In the records below, begin at the line that has "Task: Click the scroll" and stop after the line that has "Given: Click the volume"; quote those lines verbatim and nothing more.
^^^^^^^^
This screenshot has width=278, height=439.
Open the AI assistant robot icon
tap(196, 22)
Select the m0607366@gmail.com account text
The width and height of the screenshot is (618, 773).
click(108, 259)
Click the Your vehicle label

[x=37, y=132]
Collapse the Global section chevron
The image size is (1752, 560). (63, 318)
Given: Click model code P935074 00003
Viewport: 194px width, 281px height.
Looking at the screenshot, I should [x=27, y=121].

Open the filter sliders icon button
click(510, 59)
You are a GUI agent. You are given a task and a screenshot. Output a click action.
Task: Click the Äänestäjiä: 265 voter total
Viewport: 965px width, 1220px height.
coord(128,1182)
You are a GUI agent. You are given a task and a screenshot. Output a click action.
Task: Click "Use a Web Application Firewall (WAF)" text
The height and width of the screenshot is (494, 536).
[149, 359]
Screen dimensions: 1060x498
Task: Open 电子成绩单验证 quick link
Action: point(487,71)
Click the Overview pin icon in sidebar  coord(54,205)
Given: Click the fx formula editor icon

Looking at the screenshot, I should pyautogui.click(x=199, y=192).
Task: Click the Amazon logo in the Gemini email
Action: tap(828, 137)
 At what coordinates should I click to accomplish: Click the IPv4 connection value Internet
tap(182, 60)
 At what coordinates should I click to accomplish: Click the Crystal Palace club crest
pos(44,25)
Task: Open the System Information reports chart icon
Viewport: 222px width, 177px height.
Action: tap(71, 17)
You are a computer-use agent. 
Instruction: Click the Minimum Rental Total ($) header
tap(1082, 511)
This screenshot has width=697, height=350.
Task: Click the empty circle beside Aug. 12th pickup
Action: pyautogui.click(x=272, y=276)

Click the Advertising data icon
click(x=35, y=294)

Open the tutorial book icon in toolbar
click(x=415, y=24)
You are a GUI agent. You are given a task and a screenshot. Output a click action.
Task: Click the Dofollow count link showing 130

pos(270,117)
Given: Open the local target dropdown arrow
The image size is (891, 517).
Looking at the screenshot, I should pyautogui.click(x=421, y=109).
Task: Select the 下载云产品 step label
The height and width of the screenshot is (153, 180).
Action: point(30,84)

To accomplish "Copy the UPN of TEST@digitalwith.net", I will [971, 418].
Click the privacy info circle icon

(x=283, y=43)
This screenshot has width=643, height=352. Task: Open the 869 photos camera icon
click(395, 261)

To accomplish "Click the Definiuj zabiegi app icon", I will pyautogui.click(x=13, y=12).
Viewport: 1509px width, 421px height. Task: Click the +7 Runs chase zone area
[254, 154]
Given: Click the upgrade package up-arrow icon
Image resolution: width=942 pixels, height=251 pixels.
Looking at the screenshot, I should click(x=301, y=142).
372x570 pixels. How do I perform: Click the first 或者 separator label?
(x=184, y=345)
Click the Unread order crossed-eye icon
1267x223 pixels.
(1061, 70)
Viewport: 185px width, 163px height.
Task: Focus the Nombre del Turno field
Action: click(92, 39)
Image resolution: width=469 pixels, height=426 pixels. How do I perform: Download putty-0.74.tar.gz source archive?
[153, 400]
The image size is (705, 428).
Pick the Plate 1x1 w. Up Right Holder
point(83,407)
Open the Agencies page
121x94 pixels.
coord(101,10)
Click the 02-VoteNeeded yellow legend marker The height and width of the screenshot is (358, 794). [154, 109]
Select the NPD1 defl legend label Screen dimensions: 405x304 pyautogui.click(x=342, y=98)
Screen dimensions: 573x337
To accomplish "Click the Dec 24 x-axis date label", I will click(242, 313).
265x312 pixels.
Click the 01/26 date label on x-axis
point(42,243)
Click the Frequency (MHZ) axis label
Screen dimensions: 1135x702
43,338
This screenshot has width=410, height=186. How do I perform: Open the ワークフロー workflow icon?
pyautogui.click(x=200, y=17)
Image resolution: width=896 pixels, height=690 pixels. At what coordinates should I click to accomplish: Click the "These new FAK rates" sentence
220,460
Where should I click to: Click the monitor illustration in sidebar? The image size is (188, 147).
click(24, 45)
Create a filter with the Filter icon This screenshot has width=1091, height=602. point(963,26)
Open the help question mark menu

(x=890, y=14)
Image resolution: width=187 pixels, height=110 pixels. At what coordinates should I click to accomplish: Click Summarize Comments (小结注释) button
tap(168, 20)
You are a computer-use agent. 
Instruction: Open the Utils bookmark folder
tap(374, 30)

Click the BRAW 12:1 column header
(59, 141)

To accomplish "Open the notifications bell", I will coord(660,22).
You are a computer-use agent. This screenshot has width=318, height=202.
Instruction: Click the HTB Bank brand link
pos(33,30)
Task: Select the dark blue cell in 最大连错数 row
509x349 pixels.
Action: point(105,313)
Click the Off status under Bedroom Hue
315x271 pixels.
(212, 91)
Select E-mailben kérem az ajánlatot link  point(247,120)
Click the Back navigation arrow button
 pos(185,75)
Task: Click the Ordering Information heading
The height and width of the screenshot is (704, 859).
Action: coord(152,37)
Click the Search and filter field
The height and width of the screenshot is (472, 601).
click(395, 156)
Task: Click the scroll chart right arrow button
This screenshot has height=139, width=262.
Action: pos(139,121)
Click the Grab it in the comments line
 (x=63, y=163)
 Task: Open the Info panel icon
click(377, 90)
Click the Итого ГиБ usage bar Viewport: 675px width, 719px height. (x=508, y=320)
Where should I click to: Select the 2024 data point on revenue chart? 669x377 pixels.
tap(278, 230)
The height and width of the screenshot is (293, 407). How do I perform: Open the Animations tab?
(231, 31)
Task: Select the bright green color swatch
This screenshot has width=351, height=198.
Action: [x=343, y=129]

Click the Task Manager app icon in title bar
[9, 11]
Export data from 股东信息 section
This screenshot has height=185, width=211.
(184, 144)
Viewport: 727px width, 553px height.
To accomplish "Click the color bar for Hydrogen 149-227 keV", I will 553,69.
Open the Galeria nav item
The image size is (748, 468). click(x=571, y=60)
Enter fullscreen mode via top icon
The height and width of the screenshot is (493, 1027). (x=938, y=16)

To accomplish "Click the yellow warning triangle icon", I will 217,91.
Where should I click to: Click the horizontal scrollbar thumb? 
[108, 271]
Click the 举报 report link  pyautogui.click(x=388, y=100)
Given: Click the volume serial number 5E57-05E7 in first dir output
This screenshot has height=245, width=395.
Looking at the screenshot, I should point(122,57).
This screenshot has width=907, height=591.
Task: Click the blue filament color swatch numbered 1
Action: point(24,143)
^^^^^^^^
• Answer area
Task: Click the scroll chart right arrow button
This screenshot has height=139, width=262.
Action: pos(139,121)
Click the Grab it in the comments line
 (x=63, y=163)
 Task: Open the Info panel icon
click(377, 90)
Click the Итого ГиБ usage bar Viewport: 675px width, 719px height. (x=508, y=320)
Where should I click to: Select the 2024 data point on revenue chart? 669x377 pixels.
tap(278, 230)
The height and width of the screenshot is (293, 407). How do I perform: Open the Animations tab?
(231, 31)
Task: Select the bright green color swatch
This screenshot has width=351, height=198.
Action: [x=343, y=129]

Click the Task Manager app icon in title bar
[9, 11]
Export data from 股东信息 section
This screenshot has height=185, width=211.
(184, 144)
Viewport: 727px width, 553px height.
To accomplish "Click the color bar for Hydrogen 149-227 keV", I will 553,69.
Open the Galeria nav item
The image size is (748, 468). click(x=571, y=60)
Enter fullscreen mode via top icon
The height and width of the screenshot is (493, 1027). (x=938, y=16)

To accomplish "Click the yellow warning triangle icon", I will 217,91.
Where should I click to: Click the horizontal scrollbar thumb? 
[108, 271]
Click the 举报 report link  pyautogui.click(x=388, y=100)
Given: Click the volume serial number 5E57-05E7 in first dir output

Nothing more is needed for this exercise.